Por Alberto Dines em 24/10/2012 na edição 717

Saudação proferida na solenidade de entrega do 34º Prêmio Jornalístico Vladimir Herzog de Anistia e Direitos Humanos, que homenageou os jornalistas Alberto Dines e Lúcio Flávio Pinto com o Prêmio Especial “pelos relevantes serviços prestados à causa da Democracia, da Paz, da Justiça e contra a Guerra”. O evento ocorreu na terça-feira (23/10/2012), no Teatro da Pontifícia Universidade Católica de São Paulo.
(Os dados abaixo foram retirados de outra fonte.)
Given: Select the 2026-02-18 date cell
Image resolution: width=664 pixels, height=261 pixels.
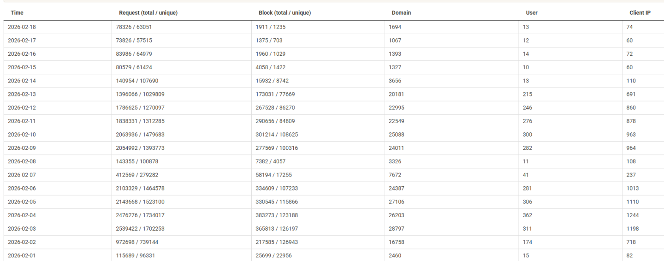Looking at the screenshot, I should tap(22, 27).
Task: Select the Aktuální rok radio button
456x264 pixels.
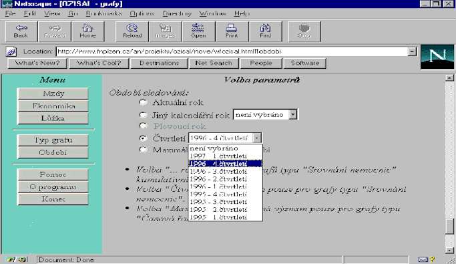Action: [143, 102]
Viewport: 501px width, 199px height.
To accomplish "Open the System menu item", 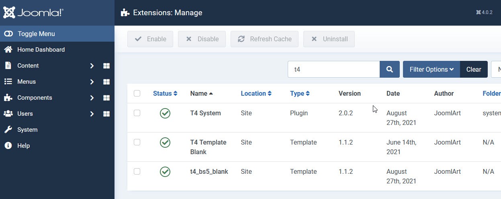I will tap(27, 130).
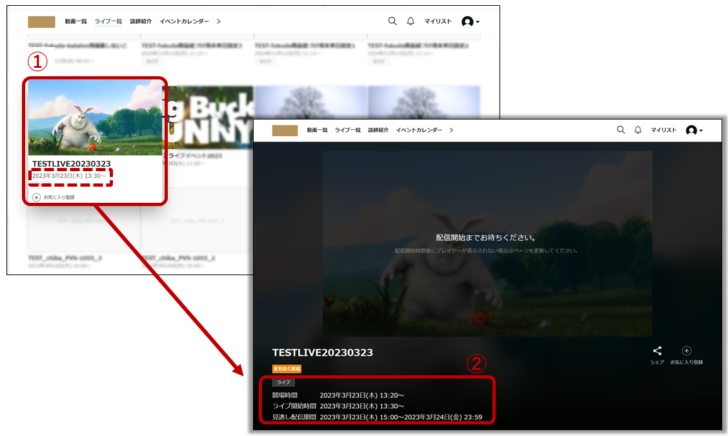Image resolution: width=728 pixels, height=436 pixels.
Task: Click the gray ライブ tag on the detail page
Action: [x=283, y=382]
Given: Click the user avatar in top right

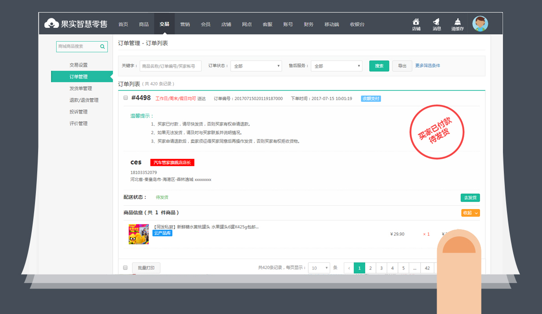Looking at the screenshot, I should click(x=480, y=23).
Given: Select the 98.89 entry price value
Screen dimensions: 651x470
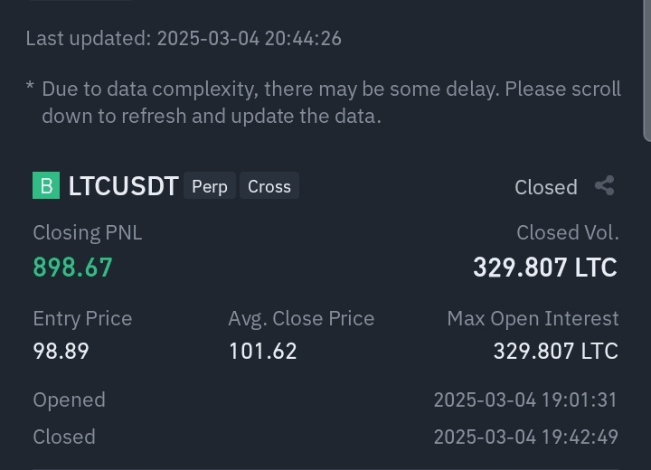Looking at the screenshot, I should 61,351.
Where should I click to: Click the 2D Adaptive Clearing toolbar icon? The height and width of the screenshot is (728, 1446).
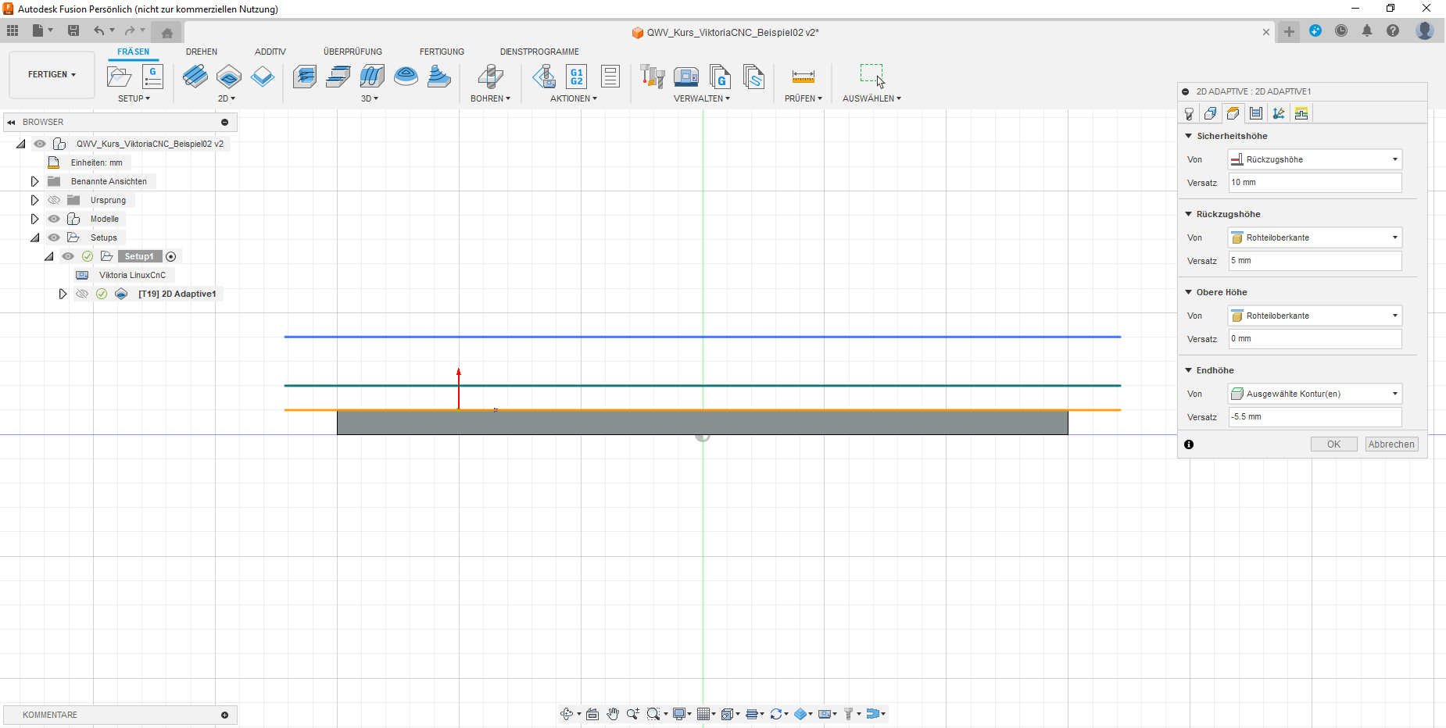click(x=195, y=77)
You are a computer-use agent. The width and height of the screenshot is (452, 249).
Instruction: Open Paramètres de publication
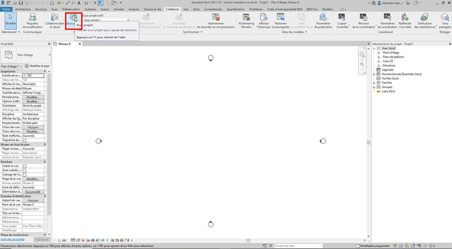tap(323, 17)
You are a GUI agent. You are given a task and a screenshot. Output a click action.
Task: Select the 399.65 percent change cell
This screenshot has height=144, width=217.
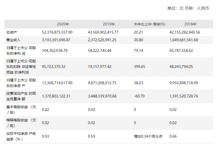[x=140, y=67]
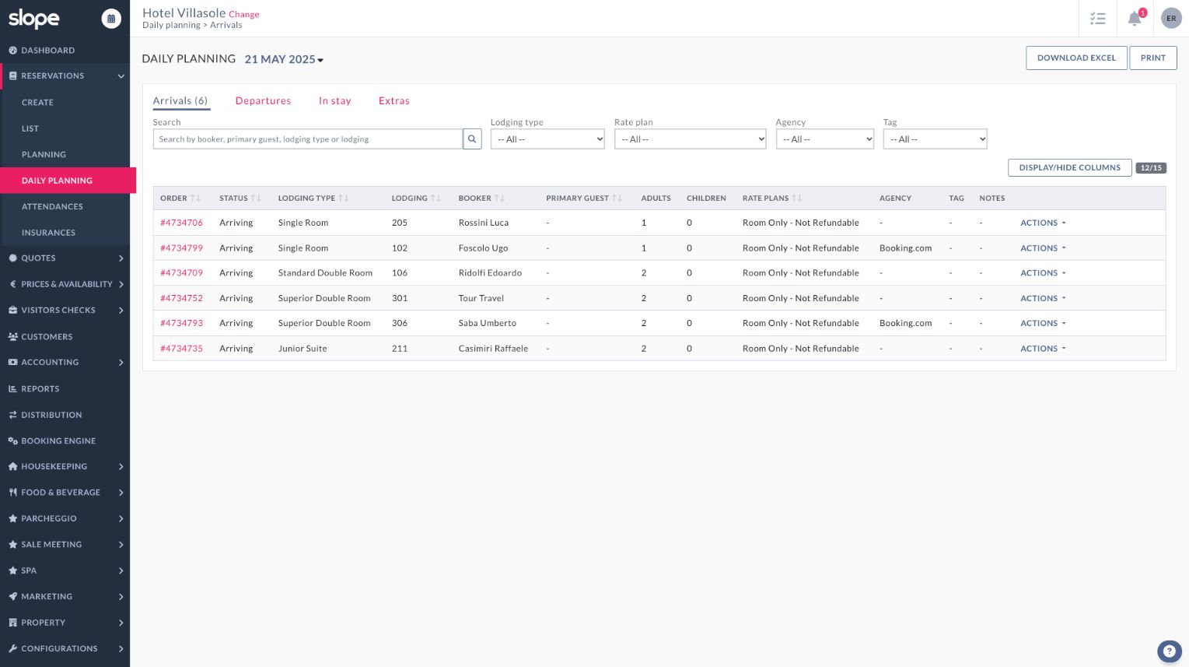Expand the Agency filter dropdown
1189x667 pixels.
tap(825, 139)
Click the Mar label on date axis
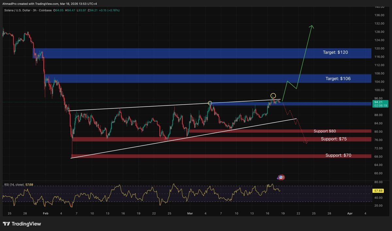This screenshot has height=231, width=392. [x=190, y=213]
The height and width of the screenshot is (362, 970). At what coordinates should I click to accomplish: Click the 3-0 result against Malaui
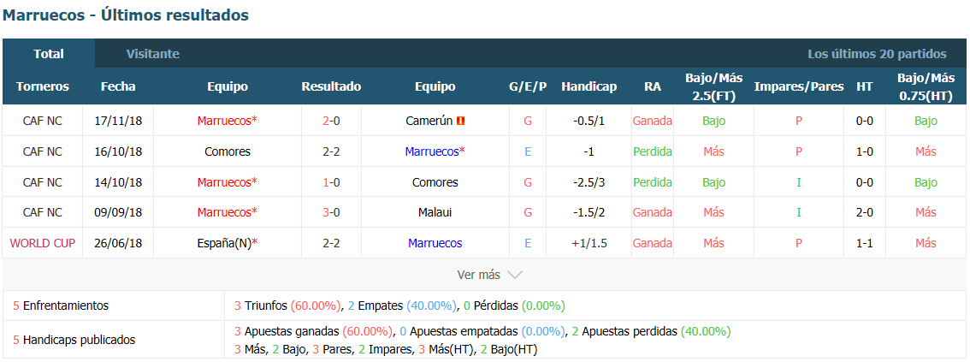[331, 212]
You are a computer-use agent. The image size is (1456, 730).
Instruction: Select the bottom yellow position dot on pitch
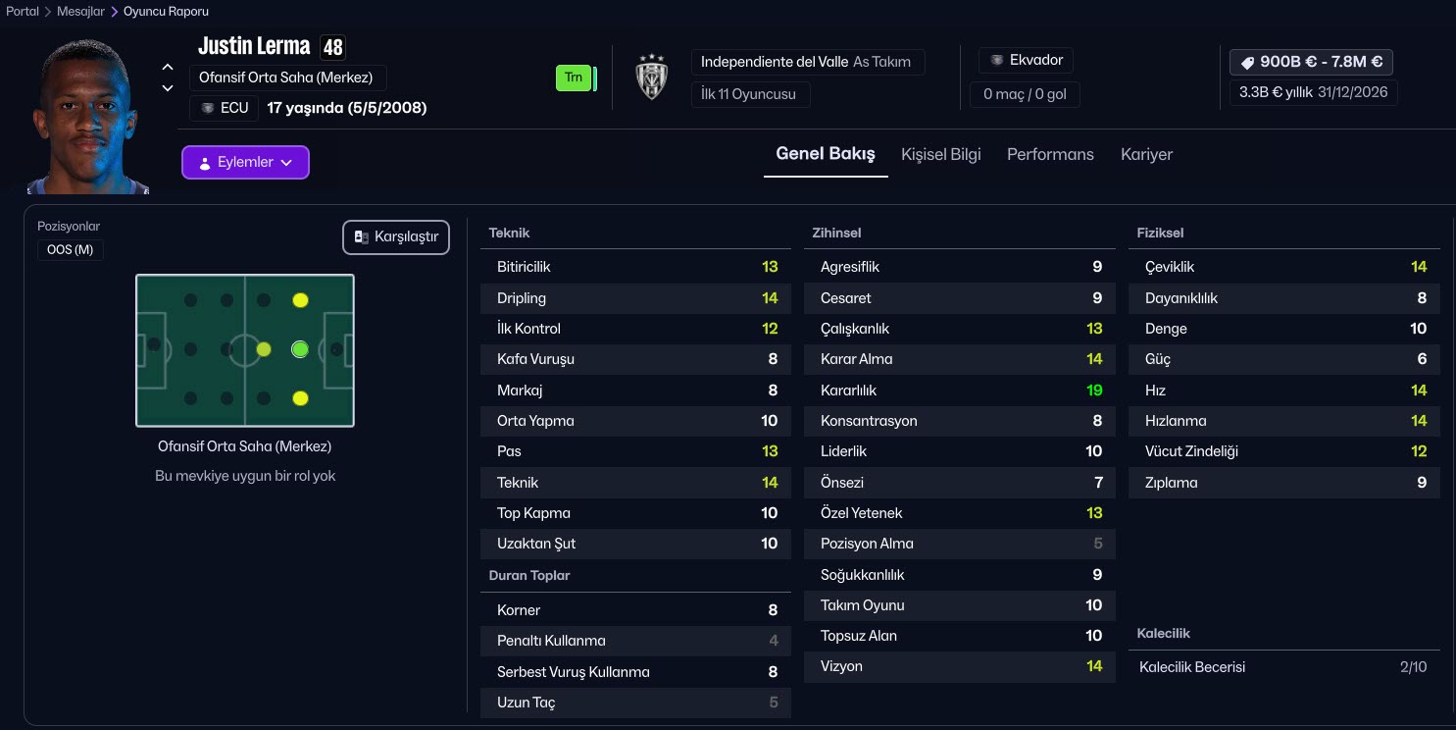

O Prêmio Vladimir Herzog é uma iniciativa das seguintes instituições: Associação Brasileira de Imprensa – Representação em São Paulo (ABI/SP); Associação Brasileira de Jornalismo Investigativo (Abraji); Centro de Informação das Nações Unidas no Brasil (UNIC Rio); Comissão Justiça e Paz da Arquidiocese de São Paulo; Escola de Comunicações e Artes da Universidade de São Paulo (ECA/USP); Federação Nacional dos Jornalistas (Fenaj); Fórum dos Ex-Presos e Perseguidos Políticos do Estado de São Paulo; Instituto Vladimir Herzog; Ordem dos Advogados do Brasil-Seção São Paulo (OAB/SP), Ouvidoria da Polícia do Estado de São Paulo e Sindicato dos Jornalistas Profissionais no Estado de São Paulo. (L.E.)

O melhor prêmio que se pode conceder a um jornalista é a oportunidade para seguir trabalhando. Somos escravos do efêmero, vítimas da fragmentação; assim como fazem com os equipamentos, querem nos condenar à obsolescência, isto é, nos desativar. O reconhecimento é a nossa chance – ainda que fugaz – de avisar que estamos atentos, ativos, portanto vivos. Este privilégio vale mais do que medalhas de ouro – aliás, a única que recebi nos últimos 60 anos foi roubada num arrastão no meu prédio.

Também sabemos conviver com os holofotes, sobretudo em ocasiões como esta em que o inspirador deste prêmio, os objetivos da premiação e os companheiros premiados simbolizam os mais preciosos valores da arte jornalística – solidariedade, decência, dedicação.

Esta é uma festa, mas não devemos esquecer a suprema ironia de, sendo arautos das mudanças, somos também suas primeiras vítimas. Cultores da palavra livre, estamos aprisionados por um palavrório vazio e perverso, geralmente composto por neologismos como “monetização”, “modelo de negócios”, “terceirização”, “outsourcing”, “sinergia”, “aliança estratégica”.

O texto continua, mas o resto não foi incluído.